→ To do
Reproduce every line of the material below word for word, leaving nothing out and changing nothing.

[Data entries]
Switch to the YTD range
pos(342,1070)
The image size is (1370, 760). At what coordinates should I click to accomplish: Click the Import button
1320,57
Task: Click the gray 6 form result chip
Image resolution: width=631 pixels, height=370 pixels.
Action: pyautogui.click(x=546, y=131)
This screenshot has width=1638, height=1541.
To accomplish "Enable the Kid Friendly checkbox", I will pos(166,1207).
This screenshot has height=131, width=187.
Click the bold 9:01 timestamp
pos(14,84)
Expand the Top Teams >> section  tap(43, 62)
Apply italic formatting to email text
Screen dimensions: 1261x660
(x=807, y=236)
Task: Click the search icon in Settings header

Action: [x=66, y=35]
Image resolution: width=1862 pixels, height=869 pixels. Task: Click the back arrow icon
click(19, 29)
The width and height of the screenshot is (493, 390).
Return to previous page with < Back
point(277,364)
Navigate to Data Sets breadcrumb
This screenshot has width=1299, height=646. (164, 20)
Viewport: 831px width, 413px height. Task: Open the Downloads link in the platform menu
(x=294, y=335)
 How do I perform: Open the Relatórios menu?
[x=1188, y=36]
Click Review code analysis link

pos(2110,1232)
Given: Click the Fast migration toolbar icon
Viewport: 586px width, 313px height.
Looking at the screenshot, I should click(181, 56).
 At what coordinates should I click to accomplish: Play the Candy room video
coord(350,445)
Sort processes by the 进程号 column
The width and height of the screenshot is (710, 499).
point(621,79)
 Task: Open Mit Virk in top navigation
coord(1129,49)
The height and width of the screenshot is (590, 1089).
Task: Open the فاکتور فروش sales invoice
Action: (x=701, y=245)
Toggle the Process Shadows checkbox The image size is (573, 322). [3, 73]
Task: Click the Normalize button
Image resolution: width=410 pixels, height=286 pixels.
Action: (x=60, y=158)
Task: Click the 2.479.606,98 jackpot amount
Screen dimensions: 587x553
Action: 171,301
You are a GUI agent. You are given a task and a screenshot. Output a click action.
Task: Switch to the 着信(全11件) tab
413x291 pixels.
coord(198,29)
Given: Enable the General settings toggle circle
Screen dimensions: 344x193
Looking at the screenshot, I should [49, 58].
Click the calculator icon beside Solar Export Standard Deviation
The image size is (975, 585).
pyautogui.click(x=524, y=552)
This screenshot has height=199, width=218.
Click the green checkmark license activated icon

→ The result
Switch to the YTD range
pos(342,1070)
The image size is (1370, 760). At what coordinates should I click to accomplish: Click the Import button
1320,57
Task: Click the gray 6 form result chip
Image resolution: width=631 pixels, height=370 pixels.
Action: pyautogui.click(x=546, y=131)
This screenshot has width=1638, height=1541.
To accomplish "Enable the Kid Friendly checkbox", I will pos(166,1207).
This screenshot has height=131, width=187.
Click the bold 9:01 timestamp
pos(14,84)
Expand the Top Teams >> section  tap(43, 62)
Apply italic formatting to email text
Screen dimensions: 1261x660
(x=807, y=236)
Task: Click the search icon in Settings header

Action: [x=66, y=35]
Image resolution: width=1862 pixels, height=869 pixels. Task: Click the back arrow icon
click(19, 29)
The width and height of the screenshot is (493, 390).
Return to previous page with < Back
point(277,364)
Navigate to Data Sets breadcrumb
This screenshot has width=1299, height=646. (164, 20)
Viewport: 831px width, 413px height. Task: Open the Downloads link in the platform menu
(x=294, y=335)
 How do I perform: Open the Relatórios menu?
[x=1188, y=36]
Click Review code analysis link

pos(2110,1232)
Given: Click the Fast migration toolbar icon
Viewport: 586px width, 313px height.
Looking at the screenshot, I should click(181, 56).
 At what coordinates should I click to accomplish: Play the Candy room video
coord(350,445)
Sort processes by the 进程号 column
The width and height of the screenshot is (710, 499).
point(621,79)
 Task: Open Mit Virk in top navigation
coord(1129,49)
The height and width of the screenshot is (590, 1089).
Task: Open the فاکتور فروش sales invoice
Action: (x=701, y=245)
Toggle the Process Shadows checkbox The image size is (573, 322). [3, 73]
Task: Click the Normalize button
Image resolution: width=410 pixels, height=286 pixels.
Action: (x=60, y=158)
Task: Click the 2.479.606,98 jackpot amount
Screen dimensions: 587x553
Action: 171,301
You are a GUI agent. You are given a task and a screenshot. Output a click action.
Task: Switch to the 着信(全11件) tab
413x291 pixels.
coord(198,29)
Given: Enable the General settings toggle circle
Screen dimensions: 344x193
Looking at the screenshot, I should [49, 58].
Click the calculator icon beside Solar Export Standard Deviation
The image size is (975, 585).
pyautogui.click(x=524, y=552)
This screenshot has height=199, width=218.
Click the green checkmark license activated icon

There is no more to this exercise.